The present invention is characterized in that an antireflection film is provided on the microlens in a solid-state image sensor, but it can also be implemented in a liquid crystal display (LCD).

[0019]

As described above in detail, by using the solid-state image sensor of the present invention as set forth in claim 1, the sensitivity of the solid-state image sensor can be increased from about 5 to Improve by 10%. Incidentally, the surface reflectance is 5 to 10% in conventional solid-state image sensors, whereas
In the solid-state image sensor of the present invention, the reduction was about 1 to 5%. Furthermore, by using the method for manufacturing a solid-state image sensor according to the second aspect, it is possible to form a desired antireflection film evenly and with a uniform thickness on the surface of the microlens.

[Brief explanation of the drawing]

FIG. 1 is a cross-sectional view of the structure of a solid-state image sensor according to the present invention.

FIG. 2 is a diagram showing the principle of the LB method.
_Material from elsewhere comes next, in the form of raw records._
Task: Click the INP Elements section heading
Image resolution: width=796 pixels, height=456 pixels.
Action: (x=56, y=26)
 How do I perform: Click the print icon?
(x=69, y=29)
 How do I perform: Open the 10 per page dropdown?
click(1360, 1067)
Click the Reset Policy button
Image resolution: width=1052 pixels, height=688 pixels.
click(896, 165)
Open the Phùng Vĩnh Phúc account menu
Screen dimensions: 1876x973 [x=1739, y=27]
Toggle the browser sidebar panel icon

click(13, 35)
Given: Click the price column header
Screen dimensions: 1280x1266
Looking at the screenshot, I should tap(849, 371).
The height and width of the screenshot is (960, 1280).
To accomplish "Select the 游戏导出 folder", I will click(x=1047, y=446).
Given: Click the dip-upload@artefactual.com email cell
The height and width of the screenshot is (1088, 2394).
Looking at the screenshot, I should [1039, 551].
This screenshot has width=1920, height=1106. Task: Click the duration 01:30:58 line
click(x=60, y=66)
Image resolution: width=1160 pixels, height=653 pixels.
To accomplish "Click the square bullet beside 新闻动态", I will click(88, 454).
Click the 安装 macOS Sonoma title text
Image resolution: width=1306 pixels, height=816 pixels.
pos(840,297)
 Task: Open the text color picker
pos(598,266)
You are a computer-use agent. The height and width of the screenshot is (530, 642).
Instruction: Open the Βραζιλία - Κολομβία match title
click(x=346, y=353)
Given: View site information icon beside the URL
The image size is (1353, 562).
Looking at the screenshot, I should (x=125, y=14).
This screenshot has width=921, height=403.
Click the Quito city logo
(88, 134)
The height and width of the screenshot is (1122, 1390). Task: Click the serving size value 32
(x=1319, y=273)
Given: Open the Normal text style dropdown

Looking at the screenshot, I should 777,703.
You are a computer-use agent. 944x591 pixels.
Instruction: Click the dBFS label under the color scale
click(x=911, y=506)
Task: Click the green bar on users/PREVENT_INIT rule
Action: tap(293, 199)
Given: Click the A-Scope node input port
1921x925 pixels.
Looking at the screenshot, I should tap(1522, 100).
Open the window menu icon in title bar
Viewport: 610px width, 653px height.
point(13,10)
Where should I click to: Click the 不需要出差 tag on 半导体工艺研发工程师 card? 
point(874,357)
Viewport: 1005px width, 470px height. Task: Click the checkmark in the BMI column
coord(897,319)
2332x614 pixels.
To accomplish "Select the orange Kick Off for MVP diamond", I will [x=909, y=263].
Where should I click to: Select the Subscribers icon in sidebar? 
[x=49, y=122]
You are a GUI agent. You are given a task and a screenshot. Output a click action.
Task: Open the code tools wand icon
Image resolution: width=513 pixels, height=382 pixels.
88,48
FIG. 3 is a structural cross-sectional view of a conventional solid-state image sensor.

[Explanation of symbols]

1 Micro lens 2 Photodiode 3 Silicon substrate 4 Vertical CCD section 5 Polysilicon electrode 6. Anti-reflection film 7 Silicon oxide film 8 Planarization film 9 Monolayer 10　Air or inert gas layer

Claims (2)

[Claims] Claim 1: A solid-state imaging device having microlenses on each light receiving part, characterized in that an antireflection film made of a fluorine-containing resin film of a predetermined thickness is formed on the microlenses. Solid-state image sensor. Claim 2: A monomolecular film of a solution in which a fluorine-containing resin is dissolved in a solvent in which hydrogen atoms in ether or ketone are replaced with fluorine atoms in a solid-state imaging device having microlenses on each light receiving part. 2. The solid-state imaging device according to claim 1, wherein the solid-state imaging device is laminated on a microlens by an LB method or a water surface casting method, and an antireflection film made of a fluorine-containing resin film having a predetermined thickness is formed on the microlens. Method of manufacturing elements.